The opinion of the court was delivered by: J. Phil Gilbert District Judge
This matter comes before the Court on petitioner Kendrick D. Latham's ("Latham") amended motion to vacate, set aside or correct his sentence pursuant to 28 U.S.C. § 2255 (Doc. 3). Latham has also filed two documents purporting to supplement his § 2255 motion (Docs. 13 & 14). The government has responded to the motion (Doc. 47), and Latham replied to that response (Doc. 52). Latham has also filed a motion for newly discovered evidence (Doc. 51).
On June 3, 2001, Latham was arrested after a caller to law enforcement reported Latham had threatened him with a gun. While under arrest, Latham gave a statement to law enforcement officers in which he admitted to distributing crack cocaine in and around Cairo, Illinois, with his co-defendant Larry Nesby ("Nesby"), identified his sources, admitted that two juveniles worked for him in his distribution activities and admitted he carried a gun during and in furtherance of his drug distribution activities.
On July 10, 2001, Latham was indicted on one count of conspiring to distribute 5 grams or more of crack cocaine in violation of 21 U.S.C. §§ 841(a)(1) and 846 and one count of possessing with intent to distribute 5 grams or more of crack cocaine in violation of 21 U.S.C. § 841(a)(1). A superseding indictment was returned in January 2002 increasing the amount of drugs involved in the conspiracy count to 50 grams or more. In May 2002, a second superseding indictment was returned omitting a count against a co-defendant who had been severed from Latham.
Latham was first represented at the district court level by attorney John M. Delaney Jr. ("Delaney"). Delaney filed a motion to suppress (Doc. 27), a motion to sever (Doc. 22), and a motion for funds to retain a handwriting expert (Doc. 28).
The motion to suppress challenged the admission of Latham's June 2001 incriminating statements. In his written motion, Latham claimed law enforcement did not advise him of his Miranda rights, that he did not sign a written waiver of his Miranda rights before giving his statement and that his signature on the written waiver was a forgery. The Court granted the motion for funds to retain a handwriting expert to examine the written waiver, but the expert proved unhelpful to Latham, so he abandoned that theory for suppression. He subsequently admitted he signed the form but claimed he did not know it was a waiver and had never made the incriminating statements. The Court held a hearing on the motion to suppress, found Latham's testimony in support of the motion to be completely untruthful and denied the motion. The Court then allowed Delaney to withdraw as Latham's counsel and appointed Paul B. Vanni ("Vanni") to replace him.

========================================

→ Your tasks
(a) For each statement, say yes or no as to whether it agrees with the court opinion, and quote the words from the court opinion that decide it. (i) Latham was arrested after a caller reported that Latham had threatened him with a gun. (ii) The January 2002 superseding indictment lowered the drug amount in the conspiracy count. (iii) The handwriting expert strengthened Latham's forgery theory for suppression.
(b) Reproduce word for word the part of the court opinion that opens with the words containing "Latham was first" and closes with "expert (Doc. 28).".
(c) Write the next part of the court opinion, picking up after its final sentence.
The material after this point has nothing to do with the court opinion.

→ Dataset section
========================================

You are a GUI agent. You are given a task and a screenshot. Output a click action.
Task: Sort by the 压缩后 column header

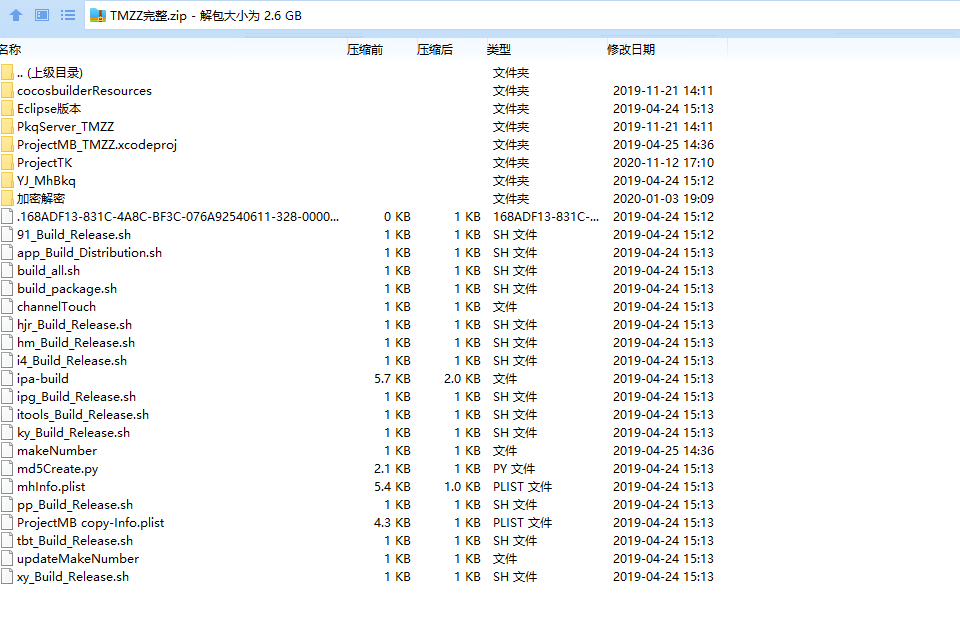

========================================

→ In response
(a)
(i) Yes: "On June 3, 2001, Latham was arrested after a caller to law enforcement reported Latham had threatened him with a gun."
(ii) No: "A superseding indictment was returned in January 2002 increasing the amount of drugs involved in the conspiracy count to 50 grams or more."
(iii) No: "the expert proved unhelpful to Latham, so he abandoned that theory for suppression."

(b)
Latham was first represented at the district court level by attorney John M. Delaney Jr. ("Delaney"). Delaney filed a motion to suppress (Doc. 27), a motion to sever (Doc. 22), and a motion for funds to retain a handwriting expert (Doc. 28).

(c)
While Latham was represented by Vanni, the Court granted Latham's motion to sever his trial from Nesby's. The Court then allowed Vanni to withdraw as Latham's counsel and appointed Douglas A. Forsyth Sr. ("Forsyth") to replace him.
Under Forsyth's watch and on the morning of trial, Forsyth indicated he was unprepared for trial because he had not interviewed some witnesses and had not communicated with Latham in the three weeks prior to trial. The Court adjourned Court immediately after jury selection to allow Forsyth the time he thought he needed to interview witnesses, review the trial transcript from Nesby's trial, which involved the same major witnesses, and talk to Latham. The trial resumed a week later.
At trial, the government presented Latham's June 2001 incriminating statement and testimony from witnesses who purported to be Latham's two drug sources, the owners of a house where Latham prepared and/or sold drugs, drug business competitors, the juveniles who worked for Latham and others. On July 17, 2002, a jury convicted Latham of both counts as charged in the indictment.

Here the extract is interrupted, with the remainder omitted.